I recently purchased some of the 33V, 3W shunt regulators along with some external 5ohm power resistors. I had hopes to use these to dissipate excess energy from my motor controller and keep my power supply from triggering over-voltage protection.

I attached my power resistor to one of the boards and placed it across my power supply (in parallel with the system I want to power). When the voltage reached the 33V shunt point, the regulator kicked in and began pulling a large amount of current compared to what the system regularly uses. It triggered the 5A OCP on my power supply which lowered the supply voltage to ~24V. The board also became quite warm. It appears this broke something, as now whenever I supply power (even far below the shunt point), the regulator draws current.

For context, my system is controlled to provide sinusoidal (1Hz) current to the motor. I am not sure the max current, but can find out if necessary. The voltage peaks last up to 500ms, I estimate that the system is moving around 70J of energy, and I’m supplying 29V.

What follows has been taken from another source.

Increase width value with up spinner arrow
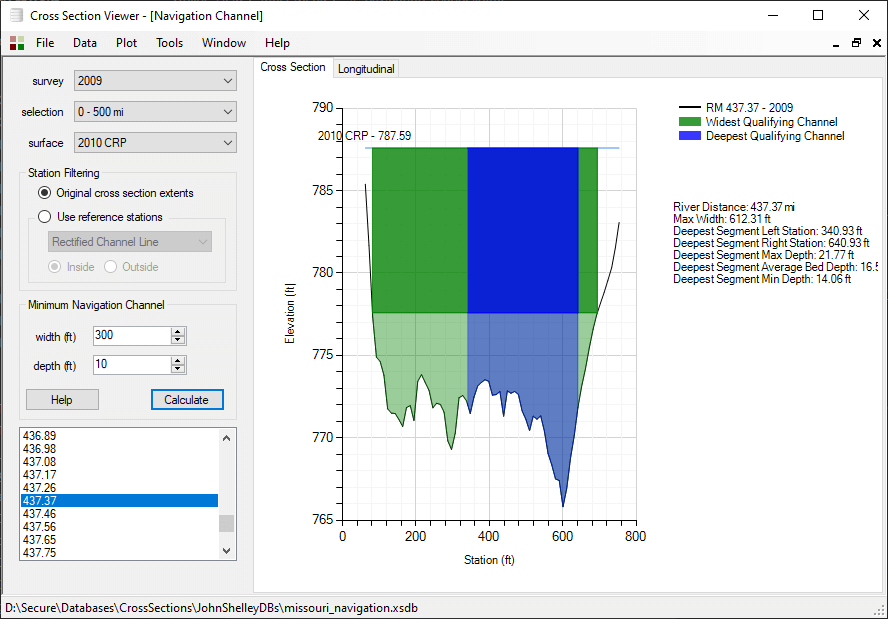tap(178, 332)
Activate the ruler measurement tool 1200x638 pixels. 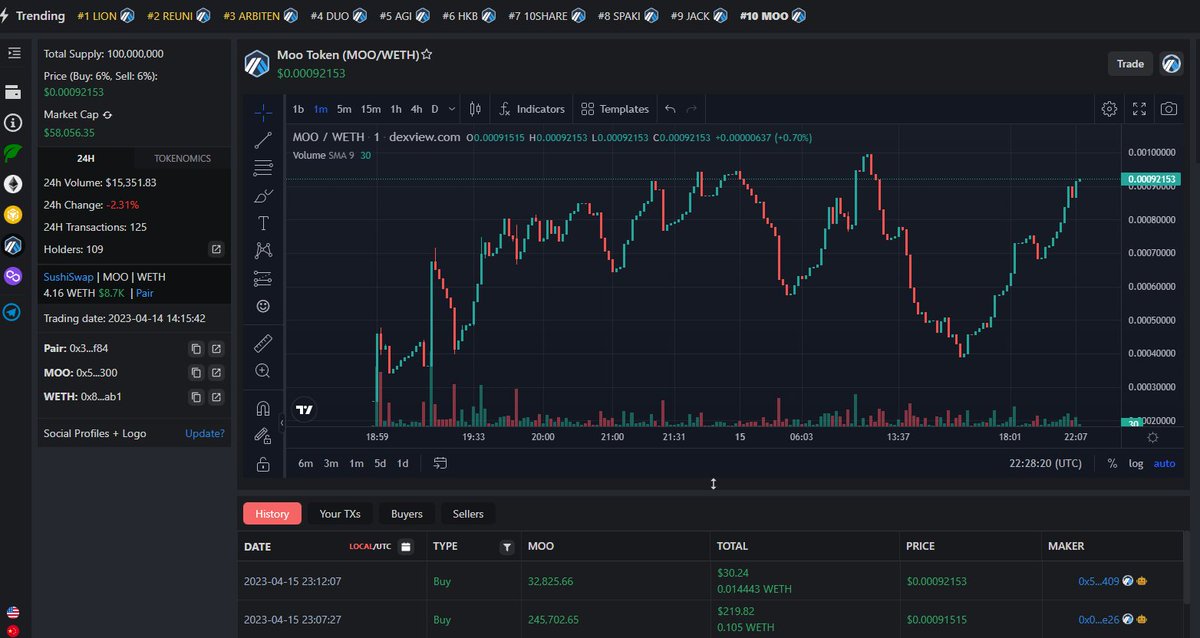[x=263, y=341]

My assumption was that if I populated an external resistor of sufficient power capability the board would be fine, but it seems like the resistor is not the limiting factor here. Is 500ms too long of a spike? Or is there some additional power restriction not related to the shunt resistors? I’d very much appreciate some help filling in any misunderstandings I have about the product, and determining whether it is possible to use this board for my use case!

Hi.

There is a FET on these boards that shares some of the dissipation load with the resistors. It sounds like that FET has failed in a short so the load resistors are always dissipating power now. Just using a 5 ohm resistor rated for more power won’t help, since the FET will still be getting the same share of the load. If you want to try again with a new board, you might increase the load resistance, which will reduce the FET’s dissipation load and help protect it. An external load of 7 ohms would still allow you to dissipate 70J of energy at 33V over 500ms without a voltage rise if the dissipation during the peaks is fairly steady. If it is an option, reducing the length of the peaks would also reduce the overall load. Unfortunately, your application seems to be at the edge of what the shunt regulator can handle, so I can’t give any guarantees it will work even with the 7 ohm load.